A Somewhat Peripatetic Post

Sometimes when I read, I want to lose myself in the prose, for the sentences to simply transmit themselves into the ideas or images they evoke, without the metadata of sentence construction and word choice simultaneously imposing itself on my consciousness. It might be more accurate to say that this is the least I ask as a reader, because bad prose shudders and stalls, making it impossible to enjoy. A greater pleasure comes from writing that makes me stop in wonder at the perfection of its construction and the clarity of its content.

Michael Chabon’s book of essays, Maps and Legends, has had that effect on me. His sentences are worth re-reading, both to analyze their content and their construction. What might seem contradictory (but should not) is that many of the essays in this collection defend genre, pulp, and graphic fiction. So-called popular fiction has been the subject of a vast reclamation project since at least the early ’90s. For feminists of my generation, a subscription to Bitch Magazine and weekly gatherings to pull literary and cinematic references from episodes of Buffy were legitimate exercises for our University educations.

Legitimacy in this arena has taken a more masculinist turn in recent years, with writers like Chabon and Jonathan Letham building wonderful coming-of-age novels from the bricks of their childhood reading and adventures. At the same time, the Twilight Saga has become emblematic of women’s forays into the field. It’s not surprising in an era in which grrl power has been supplanted by princess power, I suppose. What’s interesting to me in all of this is the way in which male adolescence and its relationship to genre fiction, comics, and pop culture have become the ground for retellings of the hero’s journey, while female adolescence in fiction has become grounded in bastardized versions of 19th Century courtship fiction. (Jane Austen is the subject of an almost slanderous misreading presently.)
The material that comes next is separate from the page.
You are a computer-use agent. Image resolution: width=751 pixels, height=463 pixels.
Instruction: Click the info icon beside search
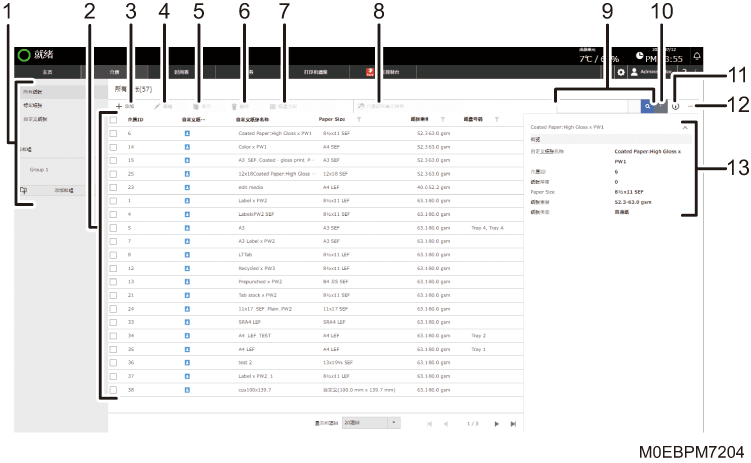675,106
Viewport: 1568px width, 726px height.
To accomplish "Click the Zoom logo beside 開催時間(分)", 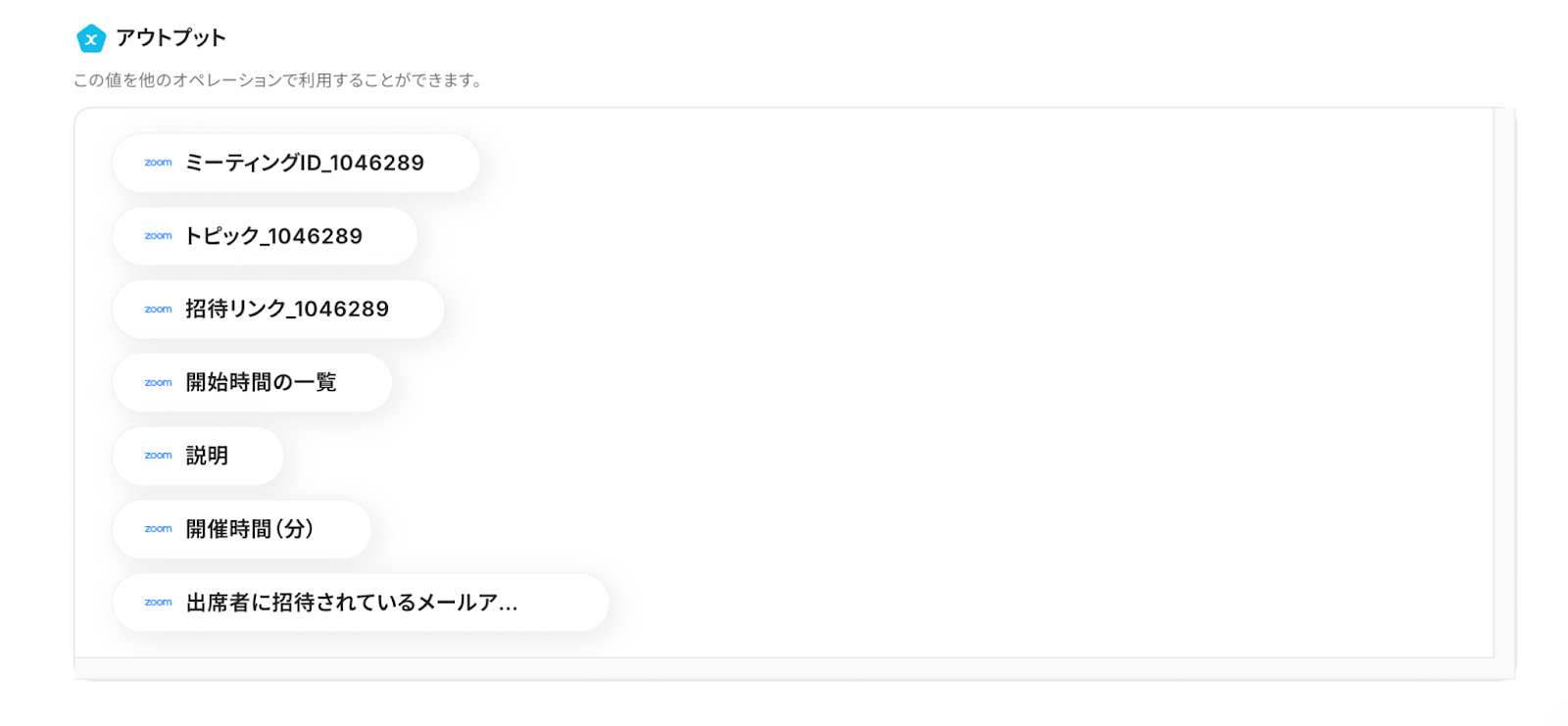I will [158, 529].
So what happens when a new series of novels, featuring a young, female, and (complexly) heroic protagonist, becomes wildly popular? Critical acclaim, a blockbuster movie, and this.

I’m aware that Mr. Stein is a satirist, but I think it’s telling that his examples pit Thomas Pynchon and David Foster Wallace against Justin Bieber and Disney castles. The Hunger Games novels don’t fit into our current conception of female adolescence, instead measuring up to the mythos around the male journey into adulthood. Under the guise of championing adult fiction, reactions like Stein’s seek to put female-centred literature back into its secondary, illegitimate status.

Though the prose doesn’t make me stop in wonder, Collins’ books allowed me to lose myself in the story and to appreciate her themes. I hope their popularity inspires more books exploring female adolescence in positive contexts, both within and without genre conventions. I’d also like to see stories from genderqueer and trans perspectives, too. All young people (and those of us who were once young) deserve to have their journeys traced.